Yew

Taxus baccata

Yews are one of the three native conifers in Scotland. The other two are Scots pines and juniper.

The Yew is a very unusual tree. It can live to be a great age ; the Fortingall Yew may be 2000 years old. Not only do individuals live to a great age but fossils of the species have been found from the Upper Miocene about 15 million years ago. The yew Genus, Taxus, is 140 million years old and co-existed with the dinosaurs.

Yews are often to be found in churchyards. At Rannoch they are found at West Tempar where an electric fence is used to prevent cattle from poisoning themselves by eating the leaves and along the banks surrounding the main building at Dall.

The ancient yew at Fortingall

An Aril- containing the yew seed.

A yew tree is very slow growing it’s strategy in competition with other species is to outlive them and then exploit the gap in the canopy when they die. It may not get round to reproducing for a few hundred years but it is patient.

Yews like wet conditions but not water logged roots and in Britain they can grow between sea level and 1550 feet. Yew has a huge temperature range in which it can photosynthesise - between -8 degrees C and +39 degrees C. Yews are limited in range by very cold winters and very dry summers. It has thin bark which is not fire resistant but it lacks the resin of most conifers and tends to grow in forests where fire is less of a problem.

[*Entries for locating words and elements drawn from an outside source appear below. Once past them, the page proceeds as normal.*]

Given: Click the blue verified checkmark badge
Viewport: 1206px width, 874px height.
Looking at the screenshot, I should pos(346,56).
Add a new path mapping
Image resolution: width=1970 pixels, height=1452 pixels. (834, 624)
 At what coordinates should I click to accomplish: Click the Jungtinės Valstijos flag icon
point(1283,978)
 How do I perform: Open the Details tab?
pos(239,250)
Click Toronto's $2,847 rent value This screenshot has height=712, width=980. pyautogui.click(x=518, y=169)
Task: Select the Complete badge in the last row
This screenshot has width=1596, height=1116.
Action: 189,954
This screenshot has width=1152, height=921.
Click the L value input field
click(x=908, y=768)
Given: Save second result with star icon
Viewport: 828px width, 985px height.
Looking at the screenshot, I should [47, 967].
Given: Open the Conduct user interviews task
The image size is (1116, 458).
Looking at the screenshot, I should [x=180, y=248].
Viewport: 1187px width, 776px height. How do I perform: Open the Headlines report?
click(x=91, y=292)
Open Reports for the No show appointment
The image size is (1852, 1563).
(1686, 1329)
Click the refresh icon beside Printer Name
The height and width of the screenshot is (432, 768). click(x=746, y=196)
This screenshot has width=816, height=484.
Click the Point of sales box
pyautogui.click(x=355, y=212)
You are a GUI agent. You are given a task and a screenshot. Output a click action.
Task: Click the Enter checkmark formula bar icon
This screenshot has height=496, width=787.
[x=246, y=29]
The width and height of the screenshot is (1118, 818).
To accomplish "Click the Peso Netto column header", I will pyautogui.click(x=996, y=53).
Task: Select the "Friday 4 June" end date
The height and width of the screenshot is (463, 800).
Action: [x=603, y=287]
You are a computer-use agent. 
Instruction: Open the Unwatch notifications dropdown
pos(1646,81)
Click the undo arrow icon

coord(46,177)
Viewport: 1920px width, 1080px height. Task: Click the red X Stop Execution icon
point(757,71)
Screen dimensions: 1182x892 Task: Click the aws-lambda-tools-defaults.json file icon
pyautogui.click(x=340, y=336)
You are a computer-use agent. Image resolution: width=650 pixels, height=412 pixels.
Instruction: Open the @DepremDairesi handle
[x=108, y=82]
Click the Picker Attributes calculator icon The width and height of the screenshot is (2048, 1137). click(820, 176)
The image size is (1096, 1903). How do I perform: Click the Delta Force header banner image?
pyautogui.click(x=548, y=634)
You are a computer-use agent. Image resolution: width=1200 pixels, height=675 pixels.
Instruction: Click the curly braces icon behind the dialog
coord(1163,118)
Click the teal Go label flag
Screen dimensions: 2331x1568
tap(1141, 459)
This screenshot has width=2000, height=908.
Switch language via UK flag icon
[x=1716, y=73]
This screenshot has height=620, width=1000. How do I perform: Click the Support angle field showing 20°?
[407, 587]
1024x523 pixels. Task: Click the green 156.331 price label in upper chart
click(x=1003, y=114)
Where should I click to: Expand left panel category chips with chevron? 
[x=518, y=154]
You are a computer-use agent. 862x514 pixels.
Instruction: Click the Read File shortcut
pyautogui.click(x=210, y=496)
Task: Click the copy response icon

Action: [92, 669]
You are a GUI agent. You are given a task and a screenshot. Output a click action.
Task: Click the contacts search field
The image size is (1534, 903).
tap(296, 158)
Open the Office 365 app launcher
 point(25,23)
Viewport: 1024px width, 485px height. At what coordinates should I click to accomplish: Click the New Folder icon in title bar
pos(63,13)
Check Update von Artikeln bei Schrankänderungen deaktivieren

Yews have a fantastic root system. They put a lot of energy into growing dense and deeply penetrating roots what can store carbohydrate to get the yew through lean times. The roots provide a sound anchor and can even find their way through rock cracks to allow the yew to cling to cliffs. As with all trees the yew has a symbiotic relationship between fungi and it’s roots. In the can of the yew this is particularly close as the fungi penetrate into the actual cells of the roots - this is called endomicorrhiza.

Yew can photosynthesise in full sunlight but is also very shade tolerant. It can photosynthesise in lower light conditions than any other British tree. This allows it to grow slowly in the forest over a few hundred years waiting for one of its neighbour to die and then it can exploit the gap and the consequent sunlight. It’s shade tolerance is a good as specialised woodland herbs.

Most yew trees are dioecious which means that an individual tree is either male or it is female. It is know for some trees to have both sexes, perhaps with just one branch with the other sex and it is also known that trees can change sex through time. The pollen of yews is very light and numerous. It sinks only slowly in the relatively still air of the forest and this allows the clouds of pollen produced in the spring to spread widely and achieve 100 percent pollination of the female flowers.

The xylem vessel which carry water up from the roots are unusually thin and have extra thick spiral supports. The result is that the wood is very dense and strong. It was famously used for the English longbows that gained victory over the French at the battles of Agincourt and Crécy. One of the earliest spears, found in Essex, was made of yew.

Every part of a yew is poisonous except for the aril. Even the single seed inside the aril is poisonous although some birds such as hawfinches, great tits and greenfinches can eat them. The arils are gelatinous and sweet and are food for waxwings and thrushes amongst others.

The poison in yews causes heart attacks and respiratory failure. There is no antidote. Even dead leaves are poisonous and the poison can be absorbed through the skin so gloves should be worn when handling yew. There are 11 different poisons called taxines, of which taxine B is the most potent. Humans vomit and go into a coma before dying of heart failure in 24 hours. Horses are very susceptible and can die within minutes. Many animals know not to eat yew but horses don’t. Yews also provide chemicals called taxanes which provide medicines for treating cancer.

In Albania some shepherds have flocks of sheep that they have habituated to eating yew. They are fed a small amount at ‘dose’ is increased. They seem to survive.